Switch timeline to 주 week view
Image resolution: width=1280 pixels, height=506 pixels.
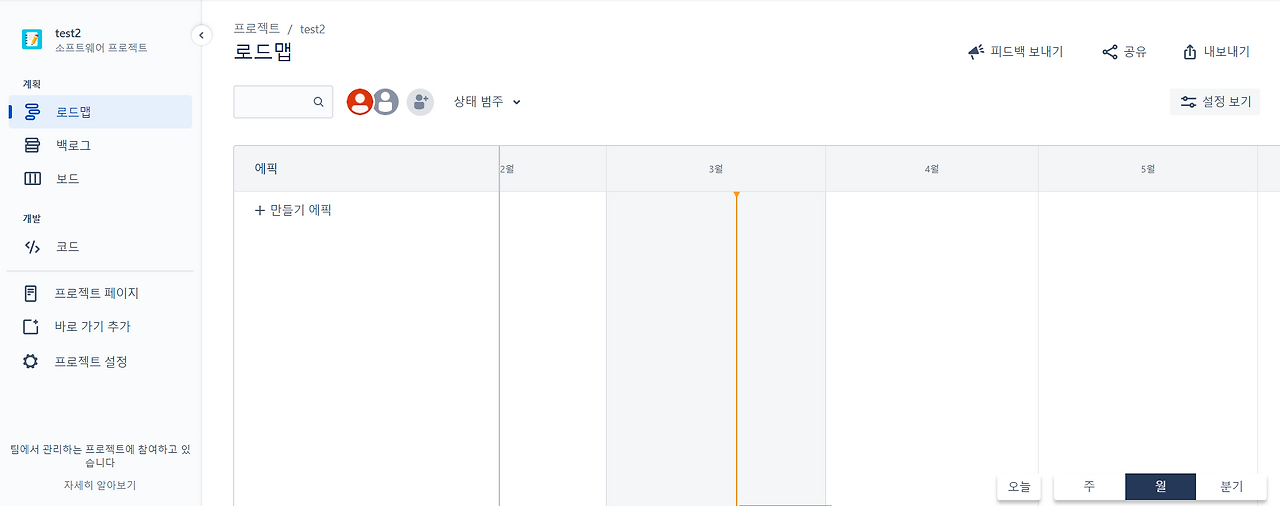[x=1089, y=486]
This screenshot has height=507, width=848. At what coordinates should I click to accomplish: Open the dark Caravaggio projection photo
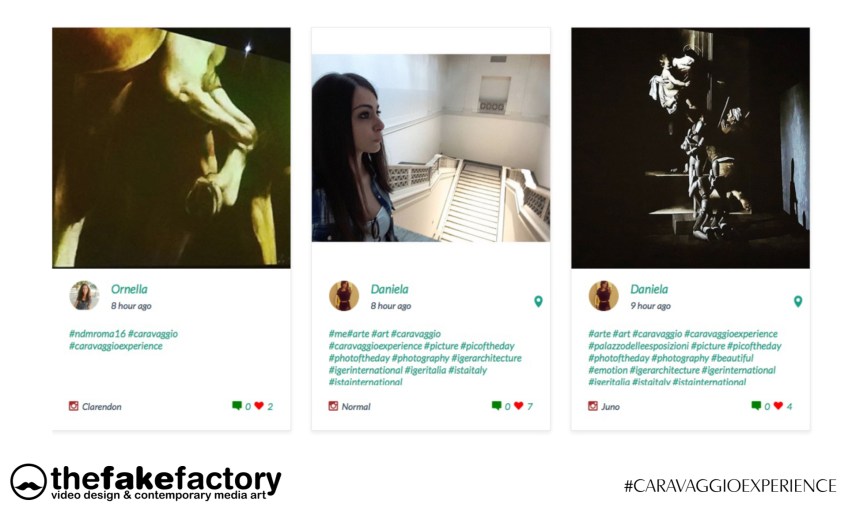(x=691, y=148)
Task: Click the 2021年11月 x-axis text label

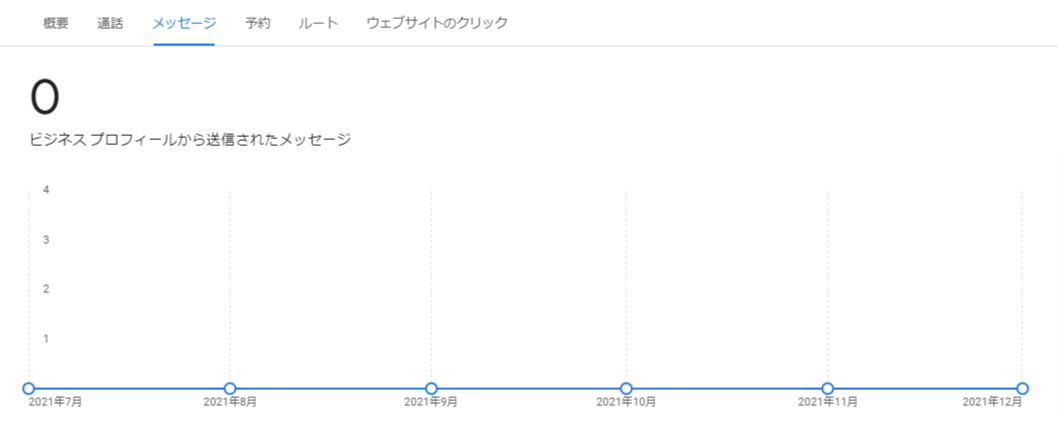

────────────────

## Work required
Gather every line in the records that contains the word "width" and copy each of those lines in full.

## Solution to this exercise
Image resolution: width=1280 pixels, height=506 pixels.
This screenshot has height=507, width=848. At what coordinates should I click to accomplish: Open the dark Caravaggio projection photo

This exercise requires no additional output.